In The Faith and Doubt of Holocaust Survivors, Brenner recounts his conversations about faith and God he had with hundreds of Jewish concentration camp survivors. The rabbi monumentalized them in a research with a result that was impossible to anticipate. Nearly half of those who survived Nazi hell did not feel that their experience affected their religious beliefs in one direction or another. Here is the statement of one survivor: “It never occurred to me to question God’s actions while I was imprisoned at Auschwitz, although I certainly understand that others have done so.” And he then says, as to discourage others from thinking he might be a little less intelligent: “If someone believes God is responsible for the death of six million because He didn’t somehow do something to save them, he’s got his thinking reversed. We owe God our lives for the few or many years we live, and we have the duty to worship Him.”[2]

“It never occurred to me to question God’s actions while I was imprisoned at Auschwitz, although I certainly understand that others have done so.”

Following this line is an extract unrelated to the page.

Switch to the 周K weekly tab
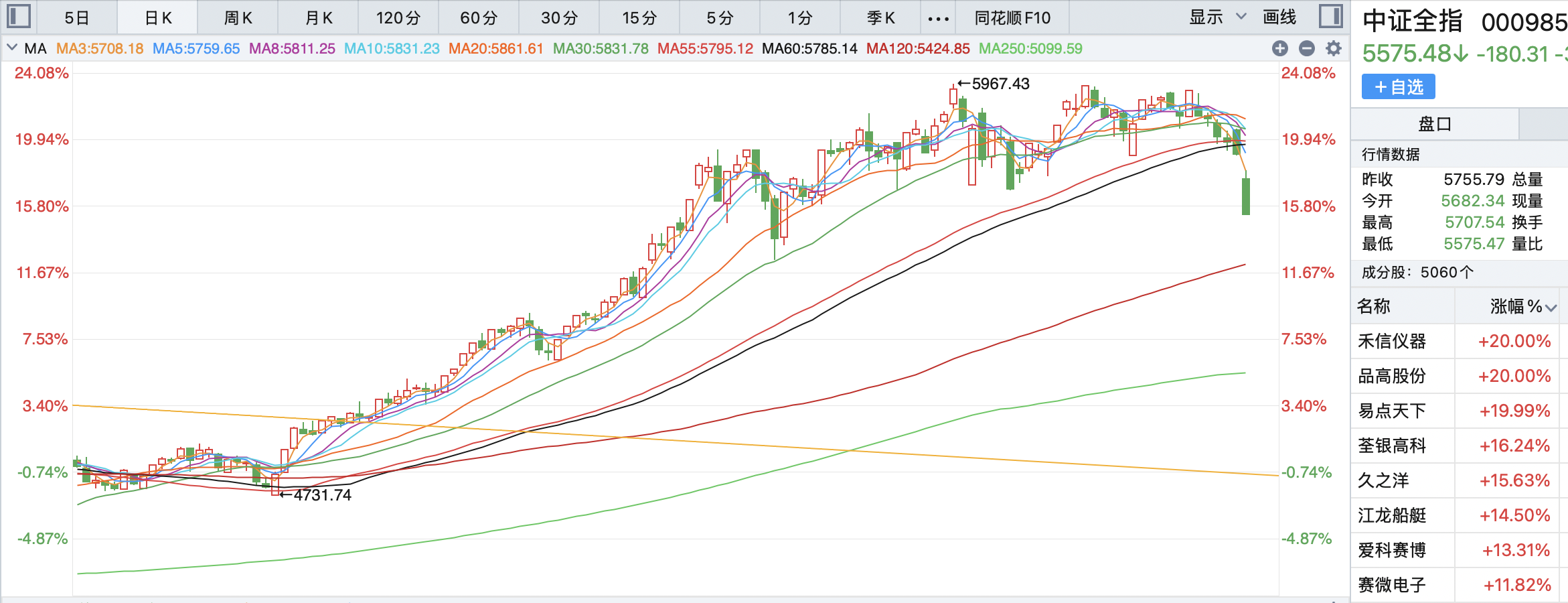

This man’s admirable religious loyalty seems irreproducible, but Brenner’s research has revealed even more astonishing things. Talking openly to the survivors, the rabbi calculated that about 5% of them began to believe in God as a direct result of the experience they had in the camp. If we extrapolate to the total number of European Jews who survived, in one place or another, that time of hatred against them, 5% means about 170,000 people.

Brenner did not try to optimistically rewrite the history of Nazi horror. He did not even hide the fact that 11% of the survivors saw their faith scattered in nothingness, intertwined with the smoke of the gas chambers. But the fact that 5% of the survivors of the camps enter the concentration camps as atheists and left them as believers, that almost half of them left the camp with their faith untouched shows that it is indeed possible that, in the midst of the most devastating pain, there be reasons to unwaveringly believe in God.

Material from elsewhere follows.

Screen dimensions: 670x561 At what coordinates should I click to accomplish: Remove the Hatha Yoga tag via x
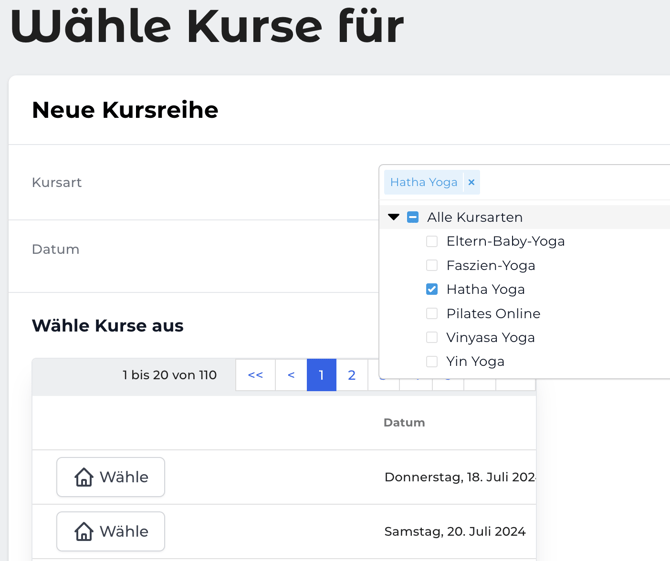471,182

Contemporary intuitions usually lean towards the most tragic scenario: crushed by suffering, man lets go of his ultimate beliefs, and those who have not suffered as much as he has have no right to suggest that he could be wrong. But when you look at the clenched hands emerging like a stubborn prayer from the avalanche of misfortunes, even those who have not suffered as much as those hands have have no right to look at them and be silent.

A ten-year-old boy

A beautiful example of non-silence is provided by writer C.S. Lewis, who told in his first chronicle of Narnia about a little boy named Digory, whose mother was dying. Digory comes face to face with the great lion Aslan – a parable for God – and, although he is afraid of a refusal, he gathers his courage: “Please—Mr. Lion—Aslan—Sir, could you—may I— please, will you give me some magic fruit of this country to make Mother well?”[3]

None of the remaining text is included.